To flesh out Mark Bennet’s answer with a little more detail, there are three questions here:
If a group of six people all try something they’ll succeed at one time in five, how often will at least one of them succeed?
If a group of six people all try something they’ll succeed at one time in five, a million times over, what is the expected number of successes?
As you know, the answer to question 1 is the chance that not all six will fail. $$1 - \left(\frac{4}{5}\right)^6 = \frac{11529}{15625} \approx 0.738$$
Question 2, you already answered: $\frac{1}{5} \cdot 6 \cdot 10^6 = 1.2 \cdot 10^6$. This is not only greater than 737,856, it’s greater than a million.
There’s no contradiction here. We can derive both from the probability of getting exactly one success on six attempts, two successes, and so on up to six.
What are those? Let’s say we have Alice, Bob, Clara, David, Emily and Frank. There’s exactly one success if Alice succeeds (1 time in 5) and each of the other five fails (4 times in 5, to the power of 5), or if the same happens to Bob, Clara, David, Emily or Frank.
There are exactly two successes if Alice and Bob succeed (1 time in 5, to the power of 2) and the other three fail (4 times in five, to the power of 3), and the same for any other pair of people: Alice and Clara, David and Emily, and so on.
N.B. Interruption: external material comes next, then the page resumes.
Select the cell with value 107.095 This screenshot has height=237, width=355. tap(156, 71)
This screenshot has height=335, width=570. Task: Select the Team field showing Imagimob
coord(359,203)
How many pairs of people are there? There are six people who could be first, and for each of them, five other people they could be paired with. Then, because picking Alice and David is the same as picking David and Alice, divide by two. As you probably know, this formula is written $\binom{6}{2}$ and pronounced “six choose two.” It’s equal to 15 (AB, AC, AD, AE, AF, BC, BD, BE, BF, CD, CE, CF, DE, DF, EF).
So, the odds of getting more than six or fewer than zero are nonexistent. Otherwise, the odds of getting exactly $i$ successes is $p(i) \equiv \binom{6}{i} \left( \frac{1}{5} \right)^i \left( \frac{4}{5} \right)^{6-i}$. That is, there are $\binom{6}{i}$ sets of $i$ people chosen from 6, a $\left( \frac{1}{5} \right)^i$ probability that all $i$ of them will succeed, and a $\left( \frac{4}{5} \right)^{6-i}$ probability that none of the remaining $6-i$ people will.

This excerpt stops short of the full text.